→ **What to do**:
Would you please retype, exactly, the lines of the listing below between the line with "You are a GUI" and the line with "Instruction: Select the", inclusive?

━━━━

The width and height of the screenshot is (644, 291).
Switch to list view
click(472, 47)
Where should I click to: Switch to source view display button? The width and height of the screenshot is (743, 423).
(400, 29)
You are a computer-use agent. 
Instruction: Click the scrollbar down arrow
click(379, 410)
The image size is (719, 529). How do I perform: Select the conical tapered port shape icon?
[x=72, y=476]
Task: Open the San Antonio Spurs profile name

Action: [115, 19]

━━━━

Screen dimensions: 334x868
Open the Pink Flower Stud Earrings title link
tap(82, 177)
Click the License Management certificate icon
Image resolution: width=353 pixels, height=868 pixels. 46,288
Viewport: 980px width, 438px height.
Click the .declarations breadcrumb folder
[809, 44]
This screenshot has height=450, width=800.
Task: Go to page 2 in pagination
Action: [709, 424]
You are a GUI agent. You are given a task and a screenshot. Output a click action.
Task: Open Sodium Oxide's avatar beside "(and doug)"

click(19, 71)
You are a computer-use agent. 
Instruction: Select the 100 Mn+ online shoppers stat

━━━━

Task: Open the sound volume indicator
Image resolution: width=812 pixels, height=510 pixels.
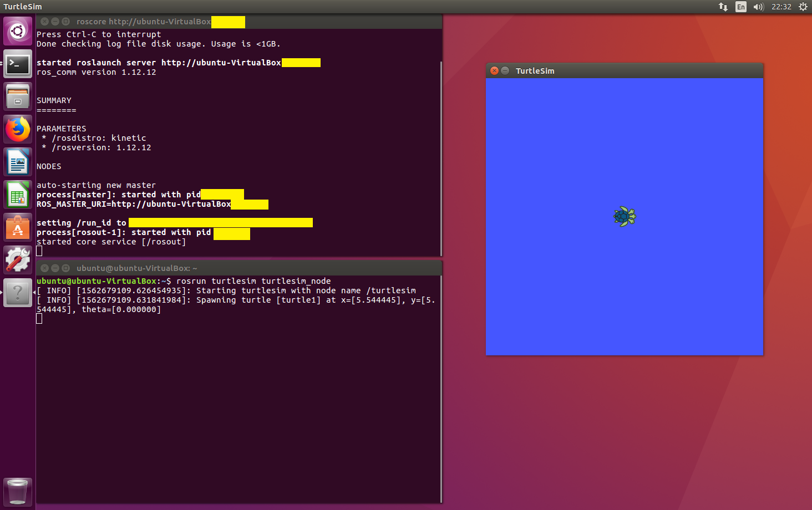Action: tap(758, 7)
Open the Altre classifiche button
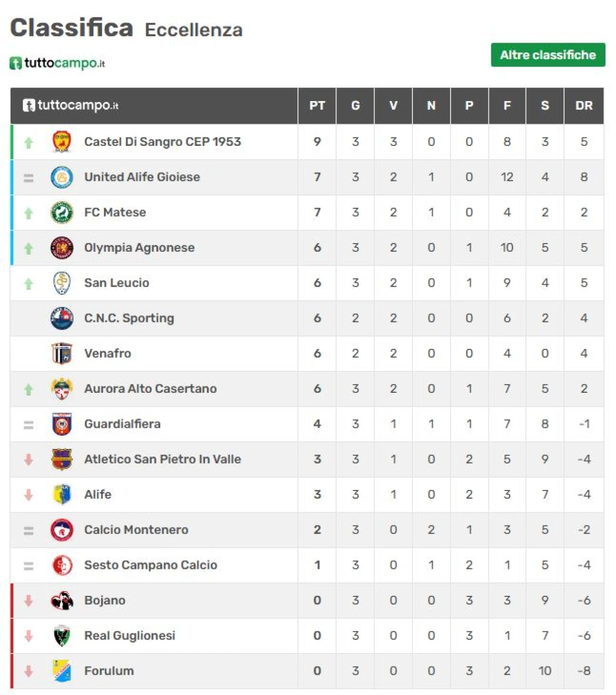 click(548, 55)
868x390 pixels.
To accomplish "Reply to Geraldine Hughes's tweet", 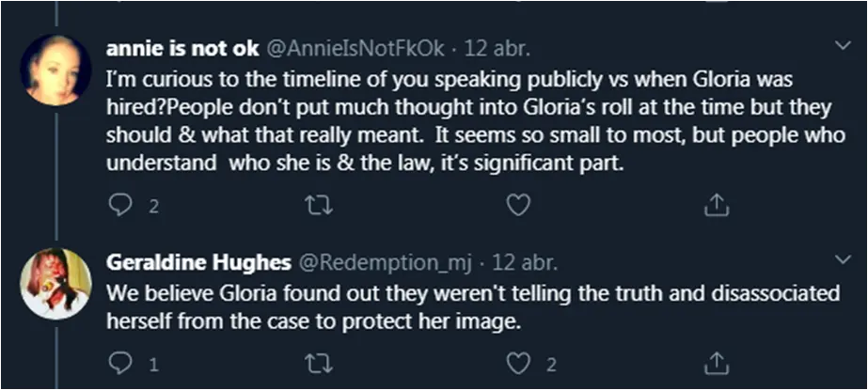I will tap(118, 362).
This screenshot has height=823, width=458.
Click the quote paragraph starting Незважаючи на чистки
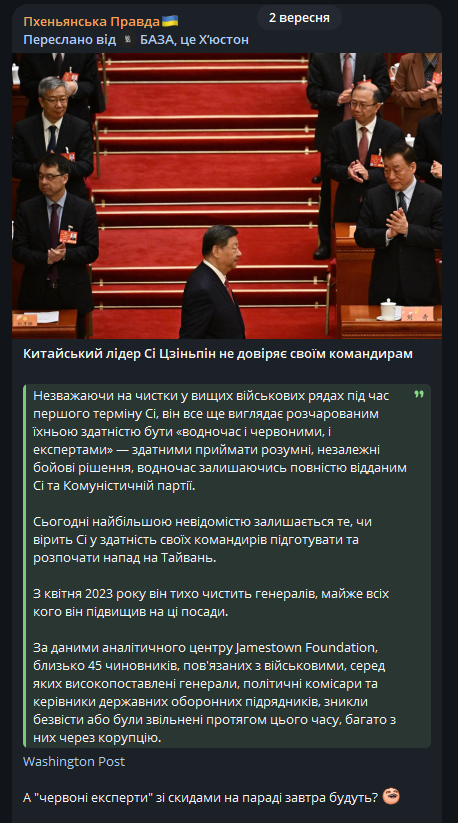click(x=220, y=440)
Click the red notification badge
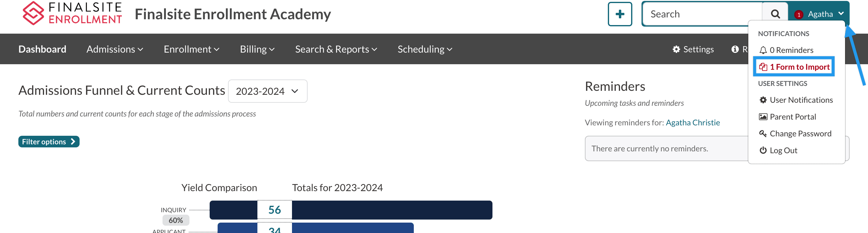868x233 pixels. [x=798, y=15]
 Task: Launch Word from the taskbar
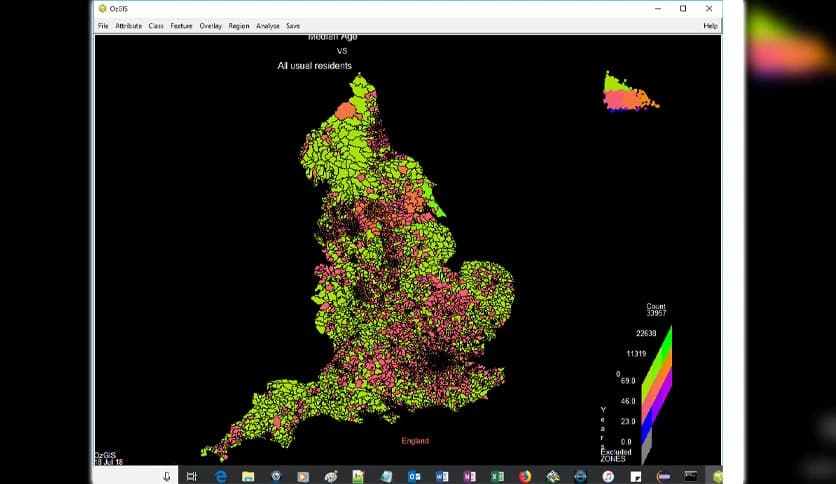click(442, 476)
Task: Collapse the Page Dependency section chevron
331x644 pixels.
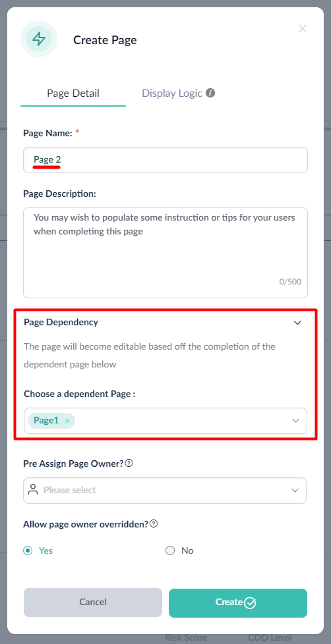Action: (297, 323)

━━━━

→ **Answer to this task**:
You are a GUI agent. You are given a task and a screenshot. Output a click action.
Task: Open Sodium Oxide's avatar beside "(and doug)"

click(19, 71)
You are a computer-use agent. 
Instruction: Select the 100 Mn+ online shoppers stat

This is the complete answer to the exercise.